The multi-million rupee PAMP was launched for better management and capacity building of three national parks in the country, including Chitral Gol, Hingol in Balochistan and Machiyara in Azad Jammu and Kashmir. After the completion of the ten-year project, the government established an endowment fund for sustainable development in three national park areas.

Officials said the fund was set up at the climate change ministry with seed money of $ 2 million.

They said the local communities identified in the management plan for Chitral Gol National Park, prepared during the PAMP, submitted their annual request to the ministry which in turn released funds. “This process continued for seven years; however, for unknown reasons, the endowment fund does not release funds for communities, ”a source said.

Mr. Ahmed said that initially communities were given Rs 8 million per year, which they used for the construction of water canals, check dams and other social protection programs. He said 22 community observers were also hired for the protection of the park and were paid from the same fund.

He said that later the amount was halved to Rs4 million per year. As a result, the number of community observers was also halved to 11. “Since 2016, the flow of money from the endowment fund has completely stopped,” he added.

Mr.

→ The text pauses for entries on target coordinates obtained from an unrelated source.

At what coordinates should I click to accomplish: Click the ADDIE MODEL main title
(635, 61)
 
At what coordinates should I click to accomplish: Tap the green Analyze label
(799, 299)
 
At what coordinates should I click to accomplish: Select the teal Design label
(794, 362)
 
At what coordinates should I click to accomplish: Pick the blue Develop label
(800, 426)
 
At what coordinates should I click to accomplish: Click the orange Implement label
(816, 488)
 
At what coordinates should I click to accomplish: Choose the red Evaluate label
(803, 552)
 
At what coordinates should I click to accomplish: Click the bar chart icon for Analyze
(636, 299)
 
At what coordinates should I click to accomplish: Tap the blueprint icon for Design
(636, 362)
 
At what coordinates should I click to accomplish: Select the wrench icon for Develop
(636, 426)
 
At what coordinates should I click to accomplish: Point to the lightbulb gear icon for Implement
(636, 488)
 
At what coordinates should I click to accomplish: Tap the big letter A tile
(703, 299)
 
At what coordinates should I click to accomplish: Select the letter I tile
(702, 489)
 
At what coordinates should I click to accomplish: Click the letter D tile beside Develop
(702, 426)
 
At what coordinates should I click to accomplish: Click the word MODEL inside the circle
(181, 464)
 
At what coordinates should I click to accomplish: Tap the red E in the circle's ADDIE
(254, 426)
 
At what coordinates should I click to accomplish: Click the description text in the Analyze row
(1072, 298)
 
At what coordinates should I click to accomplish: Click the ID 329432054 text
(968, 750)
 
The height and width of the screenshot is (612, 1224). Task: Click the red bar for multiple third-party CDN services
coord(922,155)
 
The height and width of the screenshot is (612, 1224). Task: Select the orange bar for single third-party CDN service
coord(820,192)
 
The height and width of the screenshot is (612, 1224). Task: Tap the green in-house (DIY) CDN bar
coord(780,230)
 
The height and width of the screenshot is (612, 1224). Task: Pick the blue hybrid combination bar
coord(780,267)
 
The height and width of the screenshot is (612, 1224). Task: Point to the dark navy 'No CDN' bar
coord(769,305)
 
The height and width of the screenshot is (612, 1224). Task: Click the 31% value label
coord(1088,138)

Ahmed said the local community has sacrificed a lot for nature protection and conservation in their area. “People, who had a herd of goats of up to 1,000 animals, sold their animals to protect the park,” he said, adding that local people have stopped collecting firewood in the park. .

He said the community was not happy with the bank account transfer to Islamabad and expressed concerns. Some 2,500 families have been direct beneficiaries of PAMP, he said.

Stakeholders blamed MOCC co-secretary Mr. Suleyman Khan, who also holds the additional charge of the post of Pakistan Inspector General of Forests for the fiasco. However, Mr Khan was overseas and was not available for comment.

Dr Raja Mohammad Omer, Deputy Inspector General of Forests, told Dawn that since the matter was pending before the Mingora Section of the Peshawar High Court; therefore, he couldn’t talk much about it.

However, he said the main reason for freezing funds for communities was that it was not very productive. At the bedside, they also decided to transform three smaller funds, including an endowment fund, into a consolidated fund. “Now we are waiting for the court’s decision,” Dr Omer said.

Dr Mumtaz Malik, former KP chief wildlife curator and chairman of the endowment fund board, said political factors and vested interests were responsible for the funds being frozen.

He said the issue had been raised with Special Assistant to the Prime Minister for the Environment, Malik Amin Aslam, and other relevant officials in Islamabad to release funds to continue conservation activities in the park.

“If the number of animals has decreased, then I would definitely think that community support for the project is wiped out,” Dr Malik insisted.

“The fund has been frozen for unknown reasons, leaving up to 200 people unemployed,” he said, adding that someone could not even have thought of poaching Markhor in the park due to the community involvement and support.

Dr Malik said the number of animals counted also depended on the professional expertise of investigators. He said the animal moved in a herd; therefore, he could have stayed high in the mountains due to less snowfall.